===== Data for analysis =====

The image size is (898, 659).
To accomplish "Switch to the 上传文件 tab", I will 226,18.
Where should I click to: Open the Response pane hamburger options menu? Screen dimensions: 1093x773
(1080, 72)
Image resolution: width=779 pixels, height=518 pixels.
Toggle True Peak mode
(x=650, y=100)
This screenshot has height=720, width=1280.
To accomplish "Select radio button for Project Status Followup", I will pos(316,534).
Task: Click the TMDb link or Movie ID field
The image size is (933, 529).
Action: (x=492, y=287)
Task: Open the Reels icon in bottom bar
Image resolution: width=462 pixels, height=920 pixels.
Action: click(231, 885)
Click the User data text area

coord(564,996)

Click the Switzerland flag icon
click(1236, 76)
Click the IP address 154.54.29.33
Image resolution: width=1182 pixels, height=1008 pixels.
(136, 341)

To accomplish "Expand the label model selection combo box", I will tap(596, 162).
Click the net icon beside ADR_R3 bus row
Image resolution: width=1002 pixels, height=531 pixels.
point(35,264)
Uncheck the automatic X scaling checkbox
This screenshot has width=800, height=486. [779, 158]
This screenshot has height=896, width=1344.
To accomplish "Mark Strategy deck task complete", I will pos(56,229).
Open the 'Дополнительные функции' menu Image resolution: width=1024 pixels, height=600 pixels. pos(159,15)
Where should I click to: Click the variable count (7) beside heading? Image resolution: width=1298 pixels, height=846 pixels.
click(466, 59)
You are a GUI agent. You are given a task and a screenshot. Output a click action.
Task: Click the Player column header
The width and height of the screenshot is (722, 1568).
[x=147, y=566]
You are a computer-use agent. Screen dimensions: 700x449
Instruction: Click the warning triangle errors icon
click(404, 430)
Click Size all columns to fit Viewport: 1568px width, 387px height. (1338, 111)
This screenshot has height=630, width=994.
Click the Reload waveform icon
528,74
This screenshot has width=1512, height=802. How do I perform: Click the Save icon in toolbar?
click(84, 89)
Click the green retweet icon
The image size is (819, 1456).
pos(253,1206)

=====

Task requirements: Could you set down every line above exactly as written?

Exercise answer:
The image size is (898, 659).
To accomplish "Switch to the 上传文件 tab", I will 226,18.
Where should I click to: Open the Response pane hamburger options menu? Screen dimensions: 1093x773
(1080, 72)
Image resolution: width=779 pixels, height=518 pixels.
Toggle True Peak mode
(x=650, y=100)
This screenshot has height=720, width=1280.
To accomplish "Select radio button for Project Status Followup", I will pos(316,534).
Task: Click the TMDb link or Movie ID field
The image size is (933, 529).
Action: (x=492, y=287)
Task: Open the Reels icon in bottom bar
Image resolution: width=462 pixels, height=920 pixels.
Action: click(231, 885)
Click the User data text area

coord(564,996)

Click the Switzerland flag icon
click(1236, 76)
Click the IP address 154.54.29.33
Image resolution: width=1182 pixels, height=1008 pixels.
(136, 341)

To accomplish "Expand the label model selection combo box", I will tap(596, 162).
Click the net icon beside ADR_R3 bus row
Image resolution: width=1002 pixels, height=531 pixels.
point(35,264)
Uncheck the automatic X scaling checkbox
This screenshot has width=800, height=486. [779, 158]
This screenshot has height=896, width=1344.
To accomplish "Mark Strategy deck task complete", I will pos(56,229).
Open the 'Дополнительные функции' menu Image resolution: width=1024 pixels, height=600 pixels. pos(159,15)
Where should I click to: Click the variable count (7) beside heading? Image resolution: width=1298 pixels, height=846 pixels.
click(466, 59)
You are a GUI agent. You are given a task and a screenshot. Output a click action.
Task: Click the Player column header
The width and height of the screenshot is (722, 1568).
[x=147, y=566]
You are a computer-use agent. Screen dimensions: 700x449
Instruction: Click the warning triangle errors icon
click(404, 430)
Click Size all columns to fit Viewport: 1568px width, 387px height. (1338, 111)
This screenshot has height=630, width=994.
Click the Reload waveform icon
528,74
This screenshot has width=1512, height=802. How do I perform: Click the Save icon in toolbar?
click(84, 89)
Click the green retweet icon
The image size is (819, 1456).
pos(253,1206)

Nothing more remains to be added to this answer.